*What is expected*
Give back each line of the data exactly as it reads, minus the pictures.

*** Opening of Exercise data ***

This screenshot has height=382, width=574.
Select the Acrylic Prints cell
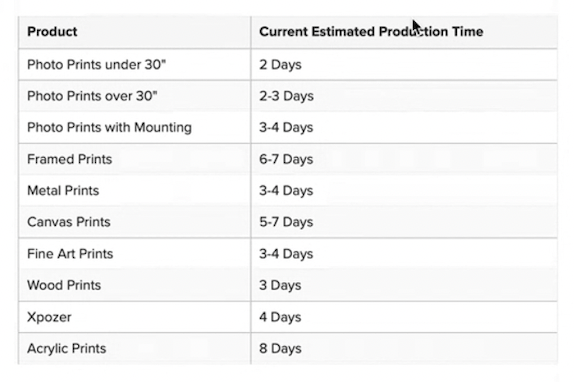[135, 348]
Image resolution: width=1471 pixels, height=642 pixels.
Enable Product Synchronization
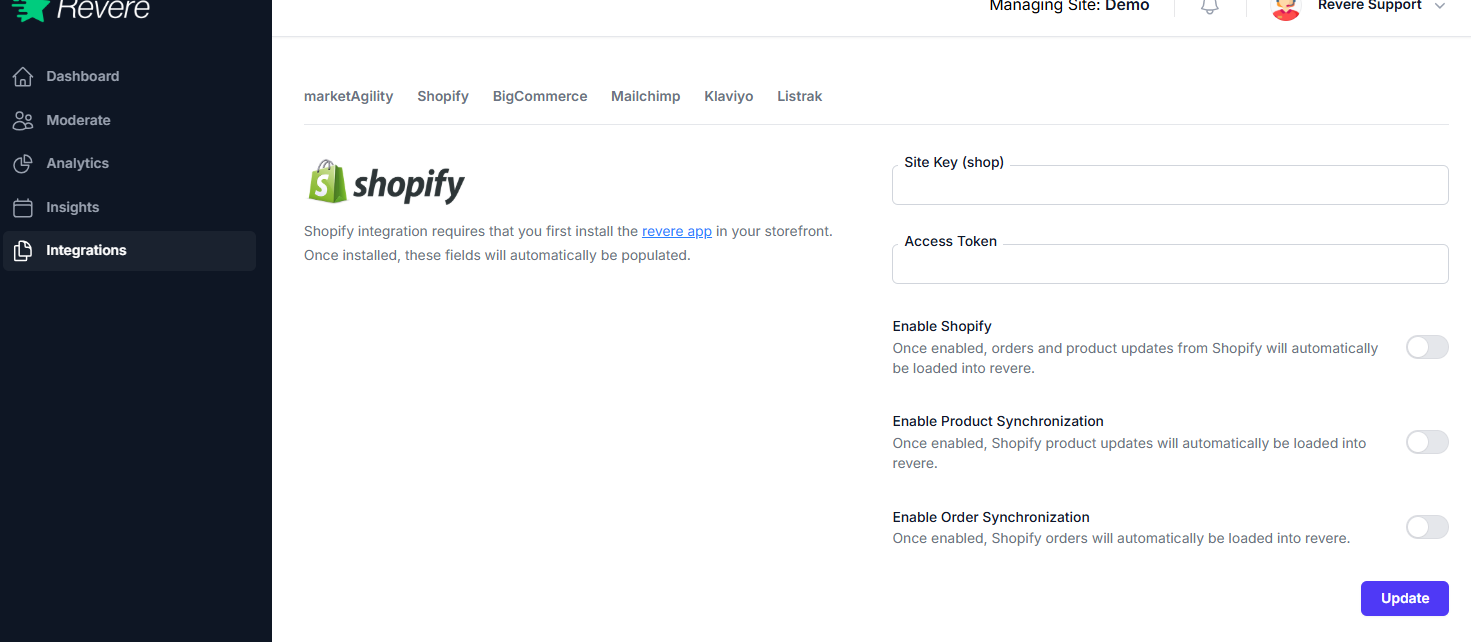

*** Close of Exercise data ***

*Solution*
This screenshot has height=382, width=574.
Select the Acrylic Prints cell
[135, 348]
Image resolution: width=1471 pixels, height=642 pixels.
Enable Product Synchronization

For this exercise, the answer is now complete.